§ What the task asks:
Starting from the first line, set down the entire listing exactly.

== Data under study

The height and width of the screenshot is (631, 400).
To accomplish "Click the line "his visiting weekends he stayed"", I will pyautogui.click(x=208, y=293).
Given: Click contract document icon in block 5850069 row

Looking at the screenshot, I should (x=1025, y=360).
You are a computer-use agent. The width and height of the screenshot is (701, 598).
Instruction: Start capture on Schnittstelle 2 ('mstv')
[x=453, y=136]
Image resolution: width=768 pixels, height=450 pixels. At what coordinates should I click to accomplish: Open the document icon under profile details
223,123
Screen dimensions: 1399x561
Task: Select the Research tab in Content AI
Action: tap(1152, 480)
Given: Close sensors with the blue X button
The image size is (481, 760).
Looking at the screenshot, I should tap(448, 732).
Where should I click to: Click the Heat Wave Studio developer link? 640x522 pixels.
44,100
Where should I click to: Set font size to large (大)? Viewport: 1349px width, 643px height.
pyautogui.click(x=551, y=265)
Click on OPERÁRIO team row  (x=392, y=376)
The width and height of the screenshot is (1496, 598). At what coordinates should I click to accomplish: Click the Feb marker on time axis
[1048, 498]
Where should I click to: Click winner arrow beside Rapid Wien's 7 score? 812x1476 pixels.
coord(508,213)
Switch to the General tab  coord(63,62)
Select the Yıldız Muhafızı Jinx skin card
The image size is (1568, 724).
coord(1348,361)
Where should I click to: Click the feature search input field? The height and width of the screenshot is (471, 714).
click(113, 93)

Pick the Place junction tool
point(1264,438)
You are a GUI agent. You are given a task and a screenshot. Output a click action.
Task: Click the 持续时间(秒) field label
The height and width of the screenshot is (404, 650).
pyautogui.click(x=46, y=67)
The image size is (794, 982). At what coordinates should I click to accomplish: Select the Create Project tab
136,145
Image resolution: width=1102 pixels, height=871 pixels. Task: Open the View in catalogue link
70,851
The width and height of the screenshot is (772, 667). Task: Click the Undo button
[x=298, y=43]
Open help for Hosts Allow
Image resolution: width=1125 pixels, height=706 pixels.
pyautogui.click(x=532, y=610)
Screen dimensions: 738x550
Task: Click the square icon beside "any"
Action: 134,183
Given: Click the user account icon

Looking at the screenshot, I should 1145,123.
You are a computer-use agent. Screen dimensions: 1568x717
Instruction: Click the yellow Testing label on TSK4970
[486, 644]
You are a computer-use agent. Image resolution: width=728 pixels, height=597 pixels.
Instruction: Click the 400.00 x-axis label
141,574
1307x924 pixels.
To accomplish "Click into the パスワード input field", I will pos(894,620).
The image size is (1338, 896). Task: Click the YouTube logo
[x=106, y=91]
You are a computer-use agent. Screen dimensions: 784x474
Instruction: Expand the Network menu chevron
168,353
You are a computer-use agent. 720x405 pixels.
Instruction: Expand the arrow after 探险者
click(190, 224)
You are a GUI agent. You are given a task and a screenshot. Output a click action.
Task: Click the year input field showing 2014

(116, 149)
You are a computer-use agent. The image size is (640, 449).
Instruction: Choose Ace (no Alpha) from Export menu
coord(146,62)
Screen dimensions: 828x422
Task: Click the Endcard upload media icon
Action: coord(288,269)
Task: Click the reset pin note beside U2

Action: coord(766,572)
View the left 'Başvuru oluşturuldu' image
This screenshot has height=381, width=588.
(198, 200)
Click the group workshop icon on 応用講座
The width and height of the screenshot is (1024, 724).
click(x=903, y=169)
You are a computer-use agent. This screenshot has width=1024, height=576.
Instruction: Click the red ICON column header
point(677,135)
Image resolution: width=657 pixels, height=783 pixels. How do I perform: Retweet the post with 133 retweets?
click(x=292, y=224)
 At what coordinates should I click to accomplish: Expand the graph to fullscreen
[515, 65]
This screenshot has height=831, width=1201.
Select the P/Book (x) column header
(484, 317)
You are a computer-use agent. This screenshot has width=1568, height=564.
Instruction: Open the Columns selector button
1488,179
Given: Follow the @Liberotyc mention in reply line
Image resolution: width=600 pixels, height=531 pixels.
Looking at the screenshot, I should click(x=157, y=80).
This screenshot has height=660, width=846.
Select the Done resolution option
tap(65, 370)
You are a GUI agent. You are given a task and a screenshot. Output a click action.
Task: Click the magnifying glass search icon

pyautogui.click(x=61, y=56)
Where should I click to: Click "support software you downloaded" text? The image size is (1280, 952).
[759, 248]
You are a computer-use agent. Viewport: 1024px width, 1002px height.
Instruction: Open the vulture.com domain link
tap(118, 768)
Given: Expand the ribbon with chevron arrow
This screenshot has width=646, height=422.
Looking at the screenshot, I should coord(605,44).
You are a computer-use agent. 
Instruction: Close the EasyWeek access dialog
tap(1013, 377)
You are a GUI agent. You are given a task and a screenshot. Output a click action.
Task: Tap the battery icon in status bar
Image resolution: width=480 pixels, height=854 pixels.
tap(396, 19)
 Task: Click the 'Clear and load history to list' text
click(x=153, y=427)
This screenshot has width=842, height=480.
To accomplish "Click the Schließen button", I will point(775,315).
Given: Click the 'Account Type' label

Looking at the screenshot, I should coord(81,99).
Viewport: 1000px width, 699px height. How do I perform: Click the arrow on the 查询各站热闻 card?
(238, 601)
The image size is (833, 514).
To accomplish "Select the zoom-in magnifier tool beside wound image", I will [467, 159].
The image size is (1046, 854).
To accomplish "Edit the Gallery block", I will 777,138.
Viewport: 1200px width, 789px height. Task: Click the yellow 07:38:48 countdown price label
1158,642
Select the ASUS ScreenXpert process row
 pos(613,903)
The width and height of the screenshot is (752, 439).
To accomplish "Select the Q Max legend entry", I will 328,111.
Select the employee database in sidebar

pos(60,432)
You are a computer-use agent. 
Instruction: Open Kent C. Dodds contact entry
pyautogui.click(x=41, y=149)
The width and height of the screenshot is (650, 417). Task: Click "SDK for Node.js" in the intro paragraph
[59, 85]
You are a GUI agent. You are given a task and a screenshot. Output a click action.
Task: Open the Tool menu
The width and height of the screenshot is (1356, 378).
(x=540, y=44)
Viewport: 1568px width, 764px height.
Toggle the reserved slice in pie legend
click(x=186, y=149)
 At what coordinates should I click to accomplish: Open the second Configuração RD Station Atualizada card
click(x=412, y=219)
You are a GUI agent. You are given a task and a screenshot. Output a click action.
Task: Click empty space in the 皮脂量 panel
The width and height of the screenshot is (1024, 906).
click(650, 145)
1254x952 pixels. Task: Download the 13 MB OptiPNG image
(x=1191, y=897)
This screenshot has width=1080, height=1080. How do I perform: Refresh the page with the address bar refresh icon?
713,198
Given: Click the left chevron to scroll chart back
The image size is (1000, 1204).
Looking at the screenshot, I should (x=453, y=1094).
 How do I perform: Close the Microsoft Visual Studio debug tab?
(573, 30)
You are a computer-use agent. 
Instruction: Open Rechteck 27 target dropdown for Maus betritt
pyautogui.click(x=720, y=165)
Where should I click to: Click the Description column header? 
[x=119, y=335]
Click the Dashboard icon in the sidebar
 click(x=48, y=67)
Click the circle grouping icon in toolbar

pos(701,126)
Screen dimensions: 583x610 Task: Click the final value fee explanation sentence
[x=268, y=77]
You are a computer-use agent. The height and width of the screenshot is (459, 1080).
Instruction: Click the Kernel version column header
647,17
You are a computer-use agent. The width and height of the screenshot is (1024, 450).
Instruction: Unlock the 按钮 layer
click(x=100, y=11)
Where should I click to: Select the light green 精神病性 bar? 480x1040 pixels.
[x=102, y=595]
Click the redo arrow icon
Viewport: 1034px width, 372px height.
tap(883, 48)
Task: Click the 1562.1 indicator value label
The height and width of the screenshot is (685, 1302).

====

§ Solution for this task:
The height and width of the screenshot is (631, 400).
To accomplish "Click the line "his visiting weekends he stayed"", I will pyautogui.click(x=208, y=293).
Given: Click contract document icon in block 5850069 row

Looking at the screenshot, I should (x=1025, y=360).
You are a computer-use agent. The width and height of the screenshot is (701, 598).
Instruction: Start capture on Schnittstelle 2 ('mstv')
[x=453, y=136]
Image resolution: width=768 pixels, height=450 pixels. At what coordinates should I click to accomplish: Open the document icon under profile details
223,123
Screen dimensions: 1399x561
Task: Select the Research tab in Content AI
Action: tap(1152, 480)
Given: Close sensors with the blue X button
The image size is (481, 760).
Looking at the screenshot, I should tap(448, 732).
Where should I click to: Click the Heat Wave Studio developer link? 640x522 pixels.
44,100
Where should I click to: Set font size to large (大)? Viewport: 1349px width, 643px height.
pyautogui.click(x=551, y=265)
Click on OPERÁRIO team row  (x=392, y=376)
The width and height of the screenshot is (1496, 598). At what coordinates should I click to accomplish: Click the Feb marker on time axis
[1048, 498]
Where should I click to: Click winner arrow beside Rapid Wien's 7 score? 812x1476 pixels.
coord(508,213)
Switch to the General tab  coord(63,62)
Select the Yıldız Muhafızı Jinx skin card
The image size is (1568, 724).
coord(1348,361)
Where should I click to: Click the feature search input field? The height and width of the screenshot is (471, 714).
click(113, 93)

Pick the Place junction tool
point(1264,438)
You are a GUI agent. You are given a task and a screenshot. Output a click action.
Task: Click the 持续时间(秒) field label
The height and width of the screenshot is (404, 650).
pyautogui.click(x=46, y=67)
The image size is (794, 982). At what coordinates should I click to accomplish: Select the Create Project tab
136,145
Image resolution: width=1102 pixels, height=871 pixels. Task: Open the View in catalogue link
70,851
The width and height of the screenshot is (772, 667). Task: Click the Undo button
[x=298, y=43]
Open help for Hosts Allow
Image resolution: width=1125 pixels, height=706 pixels.
pyautogui.click(x=532, y=610)
Screen dimensions: 738x550
Task: Click the square icon beside "any"
Action: 134,183
Given: Click the user account icon

Looking at the screenshot, I should 1145,123.
You are a computer-use agent. Screen dimensions: 1568x717
Instruction: Click the yellow Testing label on TSK4970
[486, 644]
You are a computer-use agent. Image resolution: width=728 pixels, height=597 pixels.
Instruction: Click the 400.00 x-axis label
141,574
1307x924 pixels.
To accomplish "Click into the パスワード input field", I will pos(894,620).
The image size is (1338, 896). Task: Click the YouTube logo
[x=106, y=91]
You are a computer-use agent. Screen dimensions: 784x474
Instruction: Expand the Network menu chevron
168,353
You are a computer-use agent. 720x405 pixels.
Instruction: Expand the arrow after 探险者
click(190, 224)
You are a GUI agent. You are given a task and a screenshot. Output a click action.
Task: Click the year input field showing 2014

(116, 149)
You are a computer-use agent. The image size is (640, 449).
Instruction: Choose Ace (no Alpha) from Export menu
coord(146,62)
Screen dimensions: 828x422
Task: Click the Endcard upload media icon
Action: coord(288,269)
Task: Click the reset pin note beside U2

Action: coord(766,572)
View the left 'Başvuru oluşturuldu' image
This screenshot has height=381, width=588.
(198, 200)
Click the group workshop icon on 応用講座
The width and height of the screenshot is (1024, 724).
click(x=903, y=169)
You are a computer-use agent. This screenshot has width=1024, height=576.
Instruction: Click the red ICON column header
point(677,135)
Image resolution: width=657 pixels, height=783 pixels. How do I perform: Retweet the post with 133 retweets?
click(x=292, y=224)
 At what coordinates should I click to accomplish: Expand the graph to fullscreen
[515, 65]
This screenshot has height=831, width=1201.
Select the P/Book (x) column header
(484, 317)
You are a computer-use agent. This screenshot has width=1568, height=564.
Instruction: Open the Columns selector button
1488,179
Given: Follow the @Liberotyc mention in reply line
Image resolution: width=600 pixels, height=531 pixels.
Looking at the screenshot, I should click(x=157, y=80).
This screenshot has height=660, width=846.
Select the Done resolution option
tap(65, 370)
You are a GUI agent. You are given a task and a screenshot. Output a click action.
Task: Click the magnifying glass search icon

pyautogui.click(x=61, y=56)
Where should I click to: Click "support software you downloaded" text? The image size is (1280, 952).
[759, 248]
You are a computer-use agent. Viewport: 1024px width, 1002px height.
Instruction: Open the vulture.com domain link
tap(118, 768)
Given: Expand the ribbon with chevron arrow
This screenshot has width=646, height=422.
Looking at the screenshot, I should coord(605,44).
You are a computer-use agent. 
Instruction: Close the EasyWeek access dialog
tap(1013, 377)
You are a GUI agent. You are given a task and a screenshot. Output a click action.
Task: Tap the battery icon in status bar
Image resolution: width=480 pixels, height=854 pixels.
tap(396, 19)
 Task: Click the 'Clear and load history to list' text
click(x=153, y=427)
This screenshot has width=842, height=480.
To accomplish "Click the Schließen button", I will point(775,315).
Given: Click the 'Account Type' label

Looking at the screenshot, I should coord(81,99).
Viewport: 1000px width, 699px height. How do I perform: Click the arrow on the 查询各站热闻 card?
(238, 601)
The image size is (833, 514).
To accomplish "Select the zoom-in magnifier tool beside wound image", I will [467, 159].
The image size is (1046, 854).
To accomplish "Edit the Gallery block", I will 777,138.
Viewport: 1200px width, 789px height. Task: Click the yellow 07:38:48 countdown price label
1158,642
Select the ASUS ScreenXpert process row
 pos(613,903)
The width and height of the screenshot is (752, 439).
To accomplish "Select the Q Max legend entry", I will 328,111.
Select the employee database in sidebar

pos(60,432)
You are a computer-use agent. 
Instruction: Open Kent C. Dodds contact entry
pyautogui.click(x=41, y=149)
The width and height of the screenshot is (650, 417). Task: Click "SDK for Node.js" in the intro paragraph
[59, 85]
You are a GUI agent. You are given a task and a screenshot. Output a click action.
Task: Open the Tool menu
The width and height of the screenshot is (1356, 378).
(x=540, y=44)
Viewport: 1568px width, 764px height.
Toggle the reserved slice in pie legend
click(x=186, y=149)
 At what coordinates should I click to accomplish: Open the second Configuração RD Station Atualizada card
click(x=412, y=219)
You are a GUI agent. You are given a task and a screenshot. Output a click action.
Task: Click empty space in the 皮脂量 panel
The width and height of the screenshot is (1024, 906).
click(650, 145)
1254x952 pixels. Task: Download the 13 MB OptiPNG image
(x=1191, y=897)
This screenshot has width=1080, height=1080. How do I perform: Refresh the page with the address bar refresh icon?
713,198
Given: Click the left chevron to scroll chart back
The image size is (1000, 1204).
Looking at the screenshot, I should (x=453, y=1094).
 How do I perform: Close the Microsoft Visual Studio debug tab?
(573, 30)
You are a computer-use agent. 
Instruction: Open Rechteck 27 target dropdown for Maus betritt
pyautogui.click(x=720, y=165)
Where should I click to: Click the Description column header? 
[x=119, y=335]
Click the Dashboard icon in the sidebar
 click(x=48, y=67)
Click the circle grouping icon in toolbar

pos(701,126)
Screen dimensions: 583x610 Task: Click the final value fee explanation sentence
[x=268, y=77]
You are a computer-use agent. The height and width of the screenshot is (459, 1080).
Instruction: Click the Kernel version column header
647,17
You are a computer-use agent. The width and height of the screenshot is (1024, 450).
Instruction: Unlock the 按钮 layer
click(x=100, y=11)
Where should I click to: Select the light green 精神病性 bar? 480x1040 pixels.
[x=102, y=595]
Click the redo arrow icon
Viewport: 1034px width, 372px height.
tap(883, 48)
Task: Click the 1562.1 indicator value label
The height and width of the screenshot is (685, 1302).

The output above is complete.